I would need to set things up in such a way that I could drop the bond for the bulk of the beasts. I knew that I could retain some bonds over quite a distance, as I had left Buda in Teichar when I climbed the western mountains, but that was when it was just him, myself, and Treepo. At the moment, I had close to two dozen bonds active with the addition of both my herds and the rockstalkers.

Given the limitations of time, I had little choice but to enclose them somewhere with food until I got back. Fortunately, I had a small amount of foresight, and knew that it would be a long while before I finished my walls. As I had mined the mountainside for stone blocks, I had dug out large enclosed chambers for the beasts to use as barns. The mass of stone kept things cool in the summer and would keep some of the windchill off in the winter. They were not the barns I had initially envisioned for my territory, my mental image of a more idyllic and traditional red barn, but once I got to work pulling stone blocks from the mountain I realized I could shape a small amount of the mountain to my needs and accomplish two things at once. The more I worked, the less sense it made to then build stand-alone structures, at least in the short term. I planned to build more functional barns eventually, and these caverns would still be useful as a root cellar or for storage for firewood and hay.

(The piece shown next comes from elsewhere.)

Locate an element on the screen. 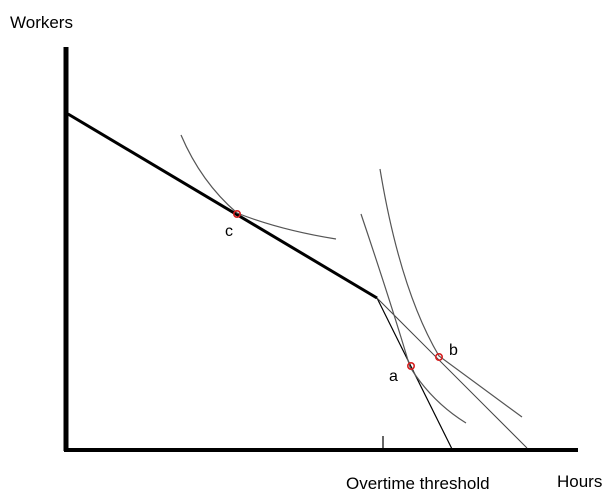  point-b-label: b is located at coordinates (454, 350).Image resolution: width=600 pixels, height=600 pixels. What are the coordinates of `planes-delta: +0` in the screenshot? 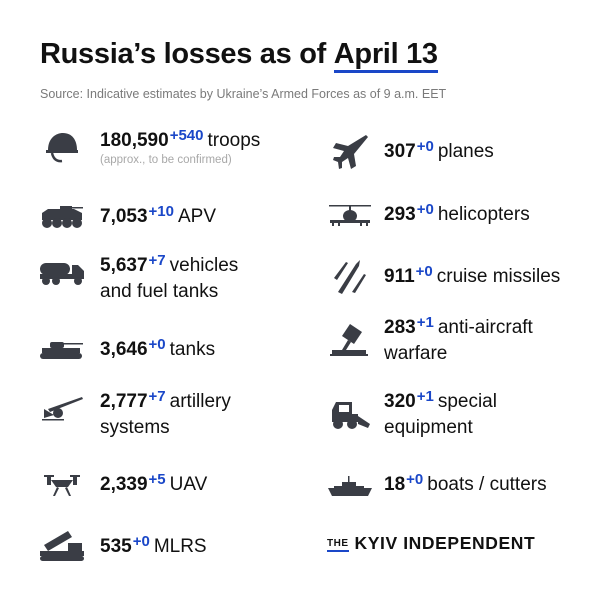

For the moment, I sorted the two herds into separate caverns—I was not sure how well the two beast species would blend as a mixed herd without taming magic, and the coming trip was not the time to find out—and left behind enough meat for a few weeks before closing the entrances up. As with the last time I had needed to do something like this, I left ventilation holes for air and some light.

With the herds sorted, I turned to the remaining four beasts.

The herds would be a bit spooked if the tamer bond broke, but they would ultimately be fine, even in enclosed captivity. They were all originally from the same herds, and they were all naturally herbivores, so aside from some posturing for hierarchy, I did not anticipate any problems. The meat I left—and I still sometimes found it weird that all beasts could eat meat, even natural herbivores—was technically infused with my magic from having been stored in my inventory for a long time, but that magic should fade away after being left out for a while. I could easily re-tame them when I returned.

The rockstalkers, on the other hand, could be an issue. I could not keep them with the herds because they were predators, and one of the natural predators of the quadhorns. If I kept them together and the tamer bond broke, I did not know if they would fight and potentially kill each other, and I had grown fond of them. Isolating them in their own cages was an option, but seemed like it could be cruel if they lost the bond and panicked.

“Ugh, I’ll just bring all four of you with me. Hurray for invisibility!”